[Collected data]
══════════

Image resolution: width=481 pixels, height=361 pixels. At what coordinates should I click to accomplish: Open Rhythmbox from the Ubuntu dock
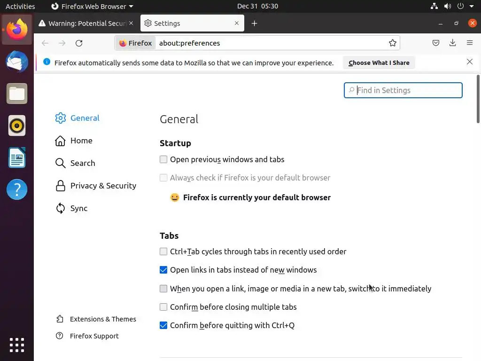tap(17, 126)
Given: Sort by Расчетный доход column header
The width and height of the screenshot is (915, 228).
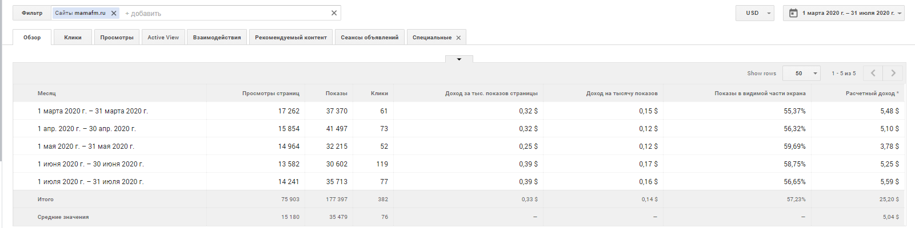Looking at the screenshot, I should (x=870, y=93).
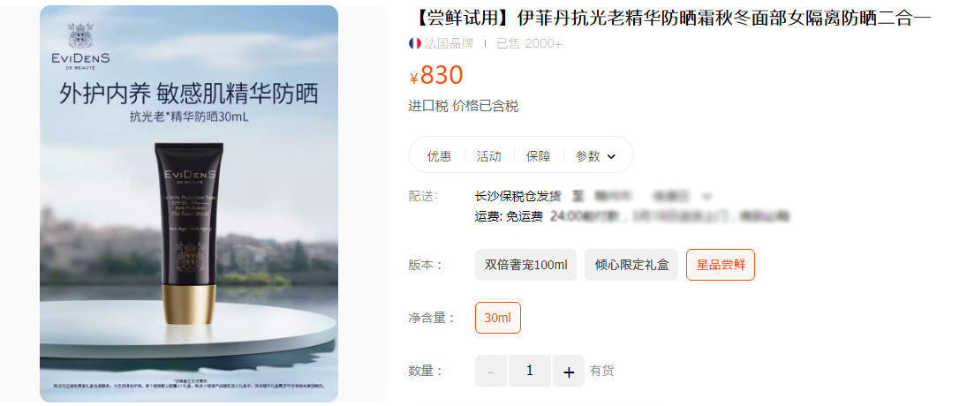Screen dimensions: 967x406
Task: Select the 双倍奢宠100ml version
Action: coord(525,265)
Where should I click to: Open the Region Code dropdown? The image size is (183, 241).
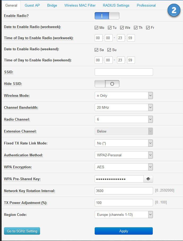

══════════

• [TASK TO COMPLETE]: From the first line to the last, retype the data exactly, but omit every image.

• [EXERCISE RESULT]:
Image resolution: width=481 pixels, height=361 pixels. At what coordinates should I click to accomplish: Open Rhythmbox from the Ubuntu dock
tap(17, 126)
Given: Sort by Расчетный доход column header
The width and height of the screenshot is (915, 228).
Looking at the screenshot, I should (x=870, y=93).
Screen dimensions: 967x406
Task: Select the 双倍奢宠100ml version
Action: coord(525,265)
Where should I click to: Open the Region Code dropdown? The image size is (183, 241).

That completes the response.